===== DOCUMENT
Without even looking at the documentation we can probably figure out that lines that start with v are positions, lines that start withvt are texture coordinates, and lines that start with vn are normals. What's left is to figure out the rest.

It appears .OBJ files are text files so the first thing we need to do is load a text file. Fortunately in 2020 that's super easy if we use async/await.

async function main() {
  ...

  const response = await fetch('resources/models/cube/cube.obj');
  const text = await response.text();

Next it looks like we can parse it one line at time and that each line is in the form of

keyword data data data data ...

where the first thing on the line is a keyword and data is separated by spaces. Lines that start with # are comments.

So, let's set up some code to parse each line, skip blank lines and comments and then call some function based on the keyword

+function parseOBJ(text) {
+
+  const keywords = {
+  };
+
+  const keywordRE = /(\w*)(?: )*(.*)/;
+  const lines = text.split('\n');
+  for (let lineNo = 0; lineNo < lines.length; ++lineNo) {
+    const line = lines[lineNo].trim();
+    if (line === '' || line.startsWith('#')) {
+      continue;
+    }
+    const parts = line.split(/\s+/);
+    const m = keywordRE.exec(line);
+    if (!m) {
+      continue;
+    }
+    const [, keyword, unparsedArgs] = m;
+    const parts = line.split(/\s+/).slice(1);
+    const handler = keywords[keyword];
+    if (!handler) {
+      console.warn('unhandled keyword:', keyword, 'at line', lineNo + 1);
+      continue;
+    }
+    handler(parts, unparsedArgs);
+  }
}

Some things to note: We trim each line to remove leading and trailing spaces. I have no idea if this is needed but I think it can't hurt. We split the line by white space using /\s+/. Again I have no idea if this is needed. Can there be more than one space between data? Can there be tabs? No idea but it seemed safer to assume there is variation out there given it's a text format.
==========
===== GIVEN RECORDS
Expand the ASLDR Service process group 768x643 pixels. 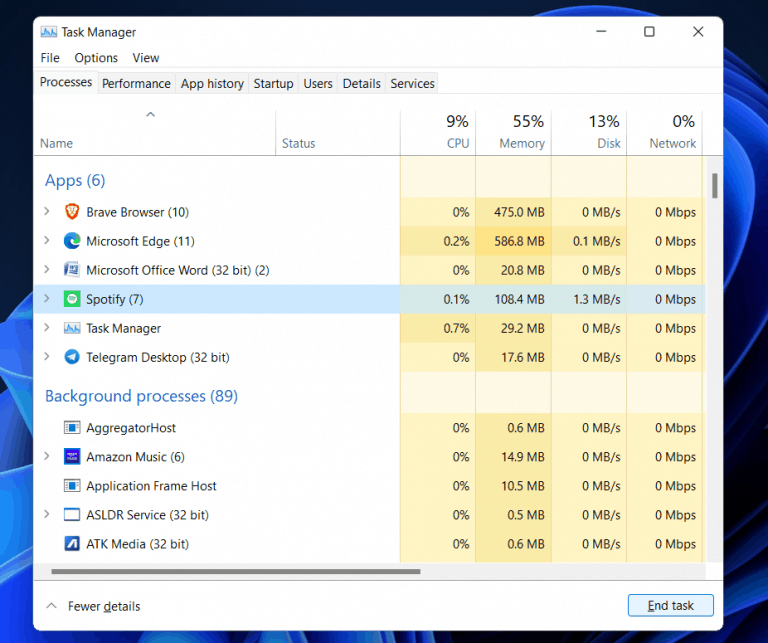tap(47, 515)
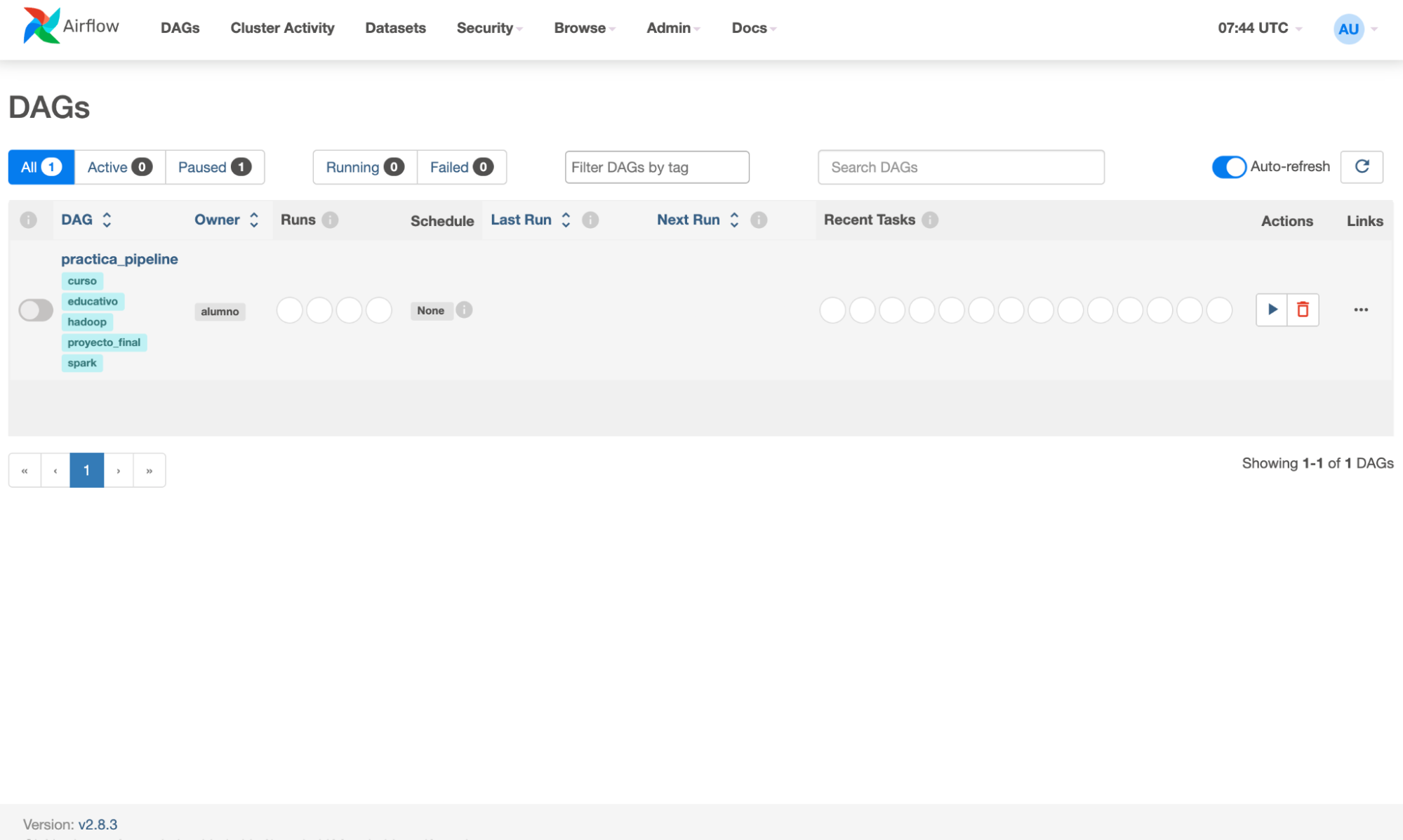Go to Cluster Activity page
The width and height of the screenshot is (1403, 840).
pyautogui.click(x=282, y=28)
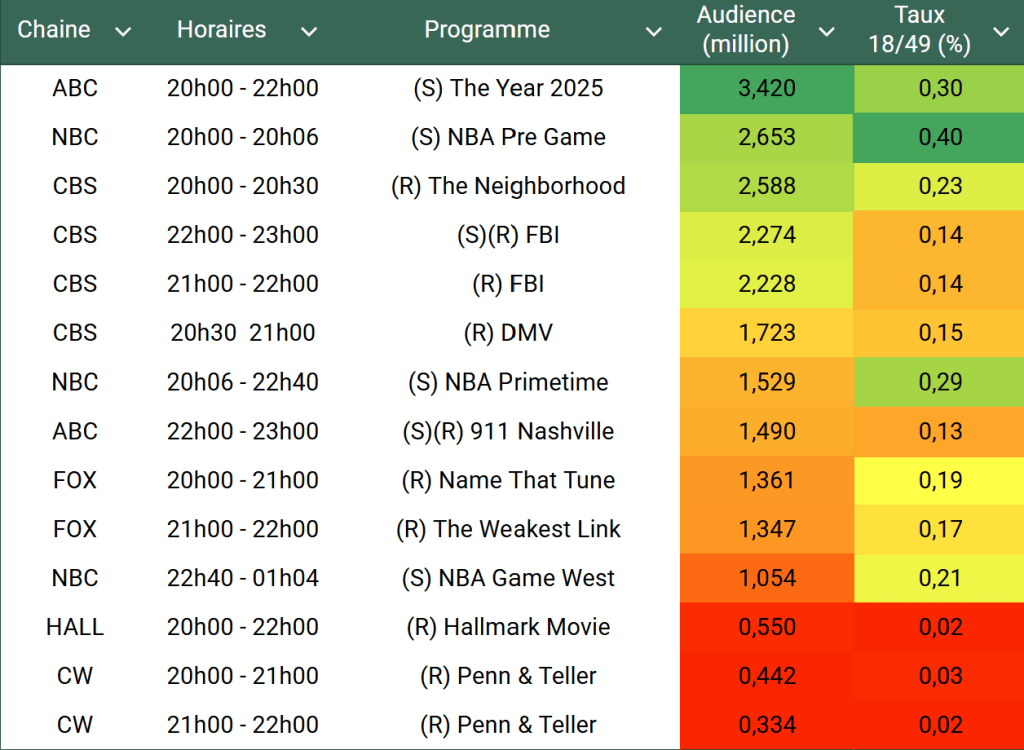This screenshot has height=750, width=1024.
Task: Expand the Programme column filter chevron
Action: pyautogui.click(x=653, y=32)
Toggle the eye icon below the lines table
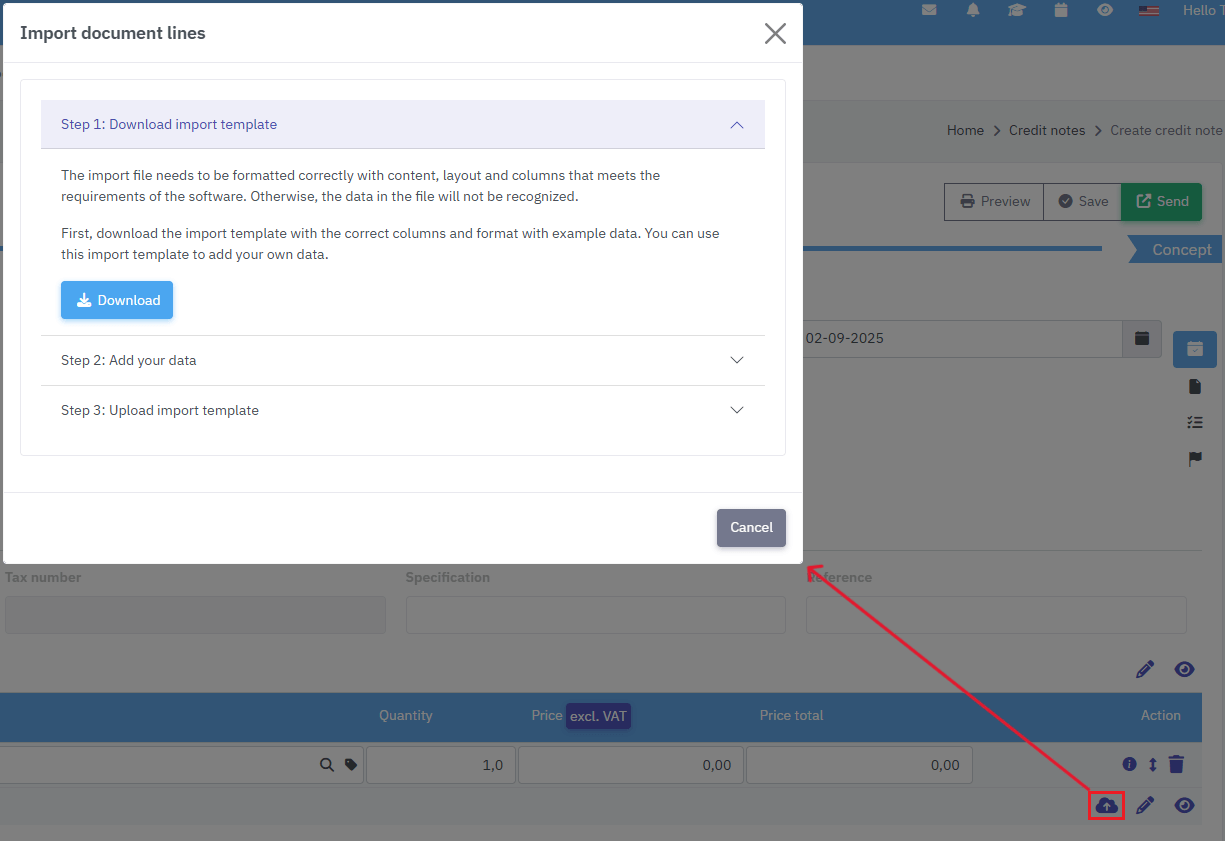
==========
> REQUESTS
**A.** Output the OBJ parsing text between "Some things to" and "a text format.", inclusive.
**B.** Go on with the OBJ parsing text from its final sentence.
The entries above are separate from the OBJ parsing text.

> ANSWERS IN ORDER
**A.**
Some things to note: We trim each line to remove leading and trailing spaces. I have no idea if this is needed but I think it can't hurt. We split the line by white space using /\s+/. Again I have no idea if this is needed. Can there be more than one space between data? Can there be tabs? No idea but it seemed safer to assume there is variation out there given it's a text format.

**B.**
Otherwise we pull out the first part as the keyword and then look up a function for that keyword and call it passing it the data after the keyword. So now we just need to fill in those functions.

We guessed the v, vt, and vn data above. The docs say f stands for "face" or polygon where each piece of data are indices into the positions, texture coordinates, and normals.

The indices are 1 based if positive or relative to the number of vertices parsed so far if negative. The order of the indices are position/texcoord/normal and that all except the position are optional so

f 1 2 3              # indices for positions only
f 1/1 2/2 3/3        # indices for positions and texcoords
f 1/1/1 2/2/2 3/3/3  # indices for positions, texcoords, and normals
f 1//1 2//2 3//3     # indices for positions and normals

f can have more than 3 vertices, for example 4 for a quad We know that WebGL can only draw triangles so we need to convert the data to triangles. It does not say if a face can have more than 4 vertices nor does it says if the face must be convex or if it can be concave. For now lets assume they are concave.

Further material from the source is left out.